By Dr Tom Brzustowski
Since 1997, the Government of Canada has been investing in university research in science and engineering to help put Canadian R&D on track to catch up with the leaders of the industrialized world. These investments have been part of a strategy, initially referred to as the “Innovation Agenda” and later formalized as the “Innovation Strategy”. In this context, innovation has to do with wealth creation by bringing new or significantly improved products to market.
The goal of the Innovation Strategy — perhaps never stated quite bluntly enough — is to provide Canada with the basis for sustained prosperity in the global economy of the 21st Century. We must have the means to invest adequately in health care, early childhood development, education, protection of the environment, and much else that reflects Canadian values.
We cannot assume that what we did to earn our high standard of living in the 20th Century will suffice to maintain it in the 21st. We must always look for new ways of creating wealth. We know that wealth is created when Canadians add value in producing goods and services that are sold in world markets, and we know that knowledge is the modern basis for adding value.
The government’s research investment strategy has succeeded extremely well. Universities have become the backbone of research in Canada, and the value of the R&D (mostly R) they are performing is nearly three times the total for the labs of the federal and provincial governments. At NSERC (Science and Engineering Research Canada), the clearest indicator of the government’s success has been the growing number of first- time applicants for discovery grants.
These are newly appointed professors who have been attracted to research in Canadian universities. This can be great news for Canada in the long term because these new people are very well qualified to develop their careers here, produce great research results, teach students, share their findings with industry and government, and help increase the amount of value-added activity in the Canadian economy.
University research in science and engineering supports value-added activity in the Canadian economy in three ways, and we are achieving excellence in all three. The first is the advanced training of highly-qualified people (HQP) — undergraduates interested in research, graduate students at the MA and PhD level, and postdoctoral fellows. Advanced training produces people who are current in an important area of science or engineering, can generate new knowledge, and know how to use it.
For that reason, HQP are often considered by industry to be the most important output of university research. They increase industry’s receptor capacity for new know-ledge. They are major players in the industrial R&D process that produces innovations. And, of course, they are the source of the next generation of researchers.
University-industry research partnerships are the second form of support. This is research with a market pull. It is done to solve industrial problems that can’t be solved with existing knowledge, and it may lead to product or process innovations within a couple of years. In this case, industry commercializes the research results. Canadian university-industry research has grown in both scale and impact over the last three decades, with about 500-600 companies acting as university partners in any given year, of which about 100 might be new to the program.
The cumulative total of industry investment in university research projects is now approaching a billion dollars. The professors involved in university-industry research often develop long-term relationships with their partners, such as Industrial Research Chairs, that can lead to significant innovations. Their students are particularly valuable to industry because they have learned what it means to use new knowledge productively.

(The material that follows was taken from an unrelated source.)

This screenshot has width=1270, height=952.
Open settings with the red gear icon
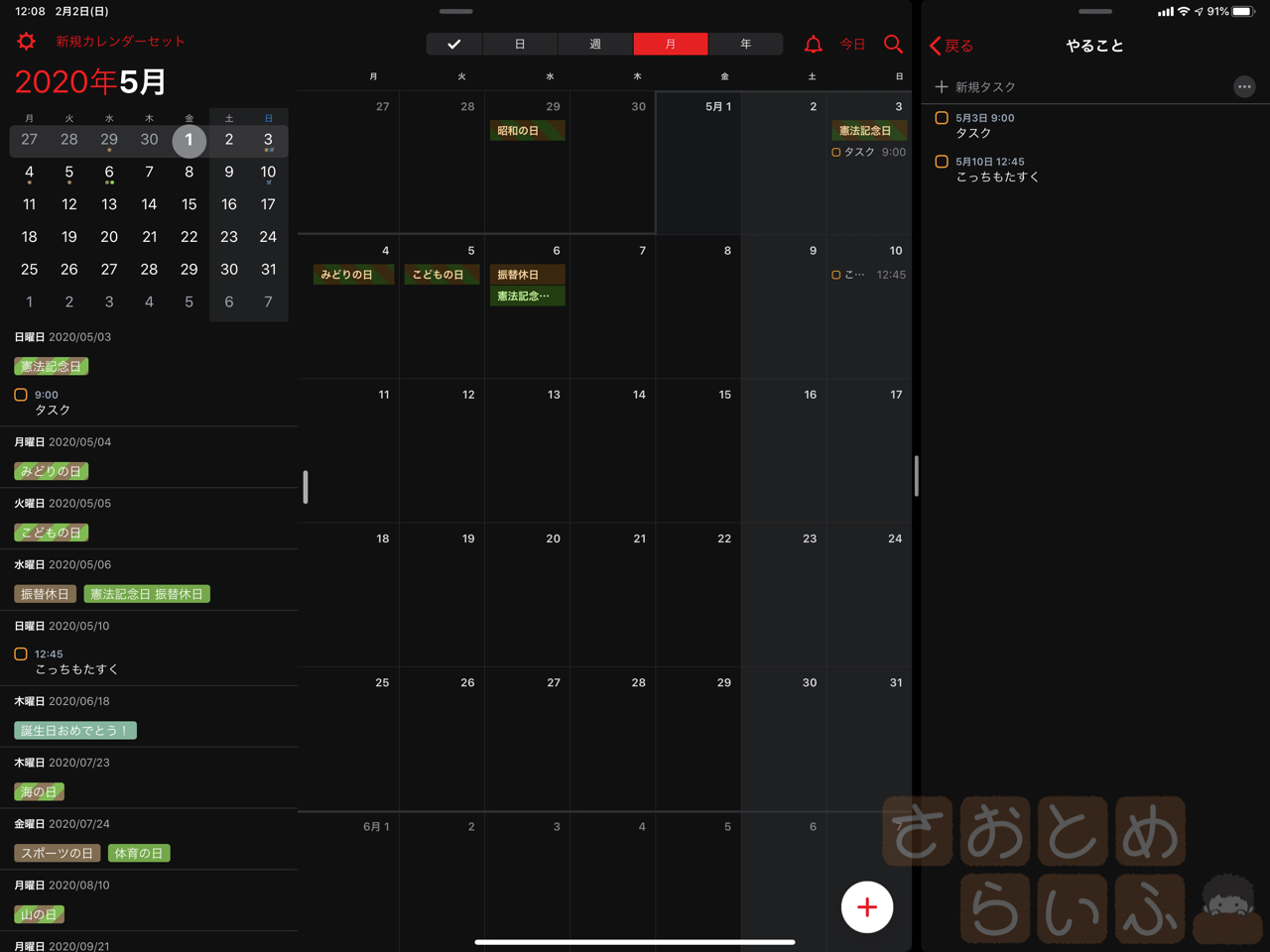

The third way in which university research supports value-added activity in the economy is basic research, whose goal is only discovery. Basic research provides the foundation for all advances, and also trains people who can generate new knowledge in Canada and understand the new knowledge generated around the world. It must meet world standards of excellence to be valuable, and it does.
Occasionally, excellent basic research produces discoveries that lead to important innovations in the market. This has happened many times in many places around the world, and some of the greatest discoveries have changed our lives, e.g.: the transistor, the laser, the structure of DNA, etc. But innovations arising from basic research are unpredictable, they are slow in coming, and they may take decades to appear in new products.
Recently, the government has called for greater effort in “commercializing research results”, and producing “research-based innovations” as the required return to the taxpayers for their investment in university research. At times it appears that this attention is directed mainly at basic research, and sometimes the phrase “commercialization of basic research” appears in speeches by important people. However, we believe that the real goal behind the words is connecting research with wealth creation in Canada, in all the ways that are effective.
Commercializing the results of basic research is difficult, but it can succeed when done by the right people in the right conditions. It’s a technology-push process that starts in the university when someone recognizes innovation potential in a discovery. It requires several stages of risky private investment, adding up to many times the cost of the research. It often involves the creation of a start-up company, since there is seldom an industrial receptor capacity for something entirely novel.
But in spite of these difficulties, we do have some great Canadian success stories. In the publication “Research Means Business”, NSERC has documented 134 companies whose history begins with a grant for basic research first given a decade or more ago. These companies now have sales in the billions and employ thousands of HQP.
In Budget 2004, the Government of Canada called for a tripling in the effort to commercialize the results of university research. That is being done by growing the programs that work well, notably Intellectual Property Management (IPM) and Idea to Innovation (I2I). However, to increase the impact of university research in science and engineering on wealth creation in Canada in a big way, it is necessary to enhance all three ways in which it supports the national effort.
Dr Tom Brzustowski is president of Science and Engineering Research Canada (NSERC).